To evaluate the efficacy of IV ramosetron plus dexamethasone compared to granisetron plus dexamethasone for the prevention of acute chemotherapy-induced nausea and vomiting (CINV)

Subjects were randomized to receive 0.3 mg ramosetron plus 20 mg dexamethasone or 3 mg granisetron plus 20 mg dexamethasone on day 1 prior to chemotherapy. Patients were evaluated over a 24-hour period. All vomiting episodes were recorded by the patient. Every 6 hours, the degree of nausea was evaluated.

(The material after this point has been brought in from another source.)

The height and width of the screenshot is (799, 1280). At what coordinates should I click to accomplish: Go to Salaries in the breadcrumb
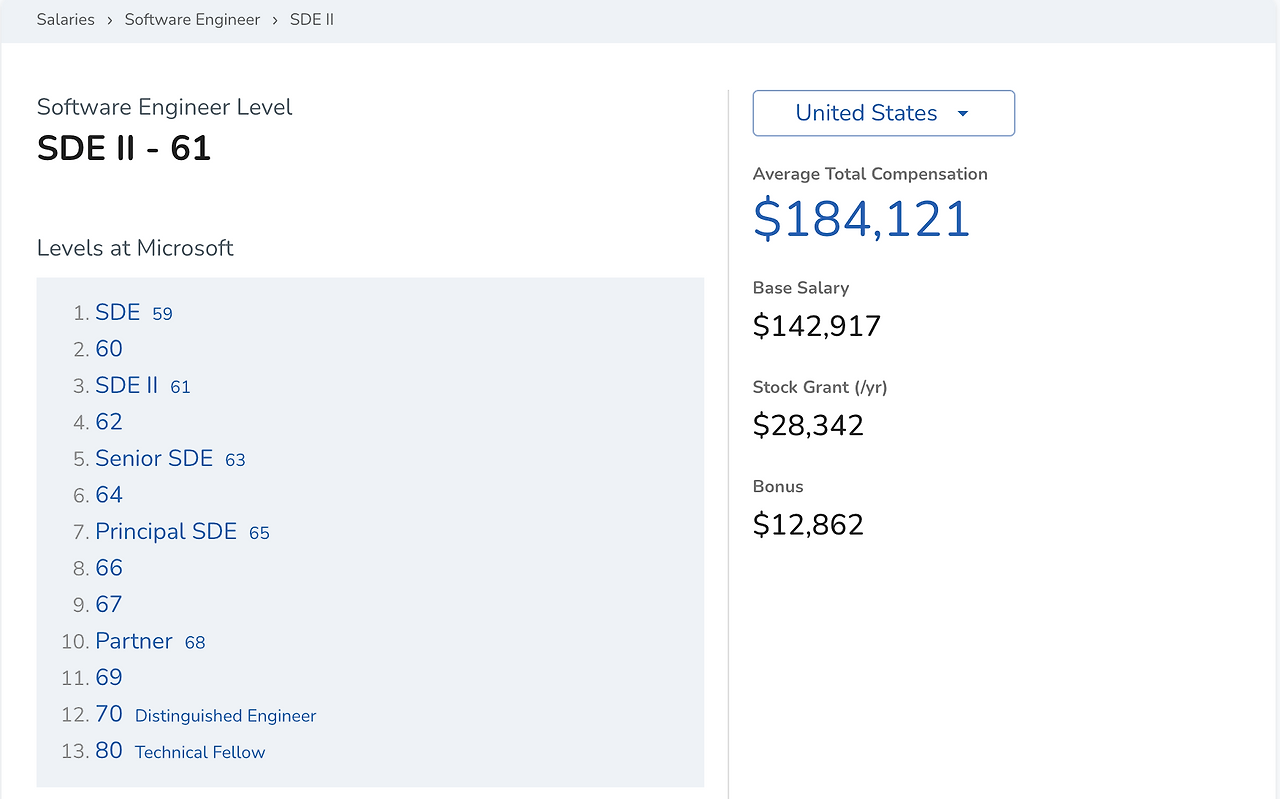coord(66,19)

• The sample consisted of 285 participants.
• The mean age of participants was 51 years with a range of 22–74.
• The sample was 60.8% female and 38.2% male.
• Diagnoses were breast (43.2%) and lung (29.1%), as well as nasopharynx, mouth, rectum, liver, bladder, stomach, esophagus, testis, brain, and other.
• All patients were receiving emetogenic chemotherapy including cisplatin, doxorubicin, epirubicin, or oxaliplatin.
• Patients were not eligible if they had symptoms of vomiting for at least one week before study entry.

The study was conducted at multiple sites in Taiwan.

All patients were in active treatment.

This was a randomized trial (double-blind), parallel group trial.

Complete response (CR) was defined as no vomiting and no rescue medication. The date, time, and number of episodes of vomiting or retching were recorded. Patients rated their levels of nausea using a 10-cm visual analog scale (VAS) tool. Total control was defined as no vomiting and nausea rating of less than 0.5 cm on the VAS tool. A proportion of subjects received rescue drugs.

• No difference was found between the ramosetron plus dexamethasone group and the granisetron plus dexamethasone in CR rates.
• No statistically significant differences were found in the proportions of patients with vomiting, nausea on the VAS scale, or rescue medication.
• No differences were found in drug-related adverse events between the two treatment arms.
• The most frequent adverse event reported was hiccups in both groups.
• Overall, 77.4% of patients receiving ramosetron and 82% of patients receiving granisetron achieved CR.

Ramosetron plus dexamethasone regimen was found to be equivalent to granisetron plus dexamethasone in CR rate during the acute phase.

• Patients receiving both highly and moderately emetogenic chemotherapy were combined, with no subgroup analysis for different levels of emetogenicity.
• Patient compliance with diary recording was not discussed

Ramosetron plus dexamethasone regimen was found to be as effective as granisetron plus dexamethasone in the management of CINV during the acute phase, suggesting that ramosetron could be used as an alternative to other 5-HT₃ receptor antagonists in highly and moderately emetogenic chemotherapy.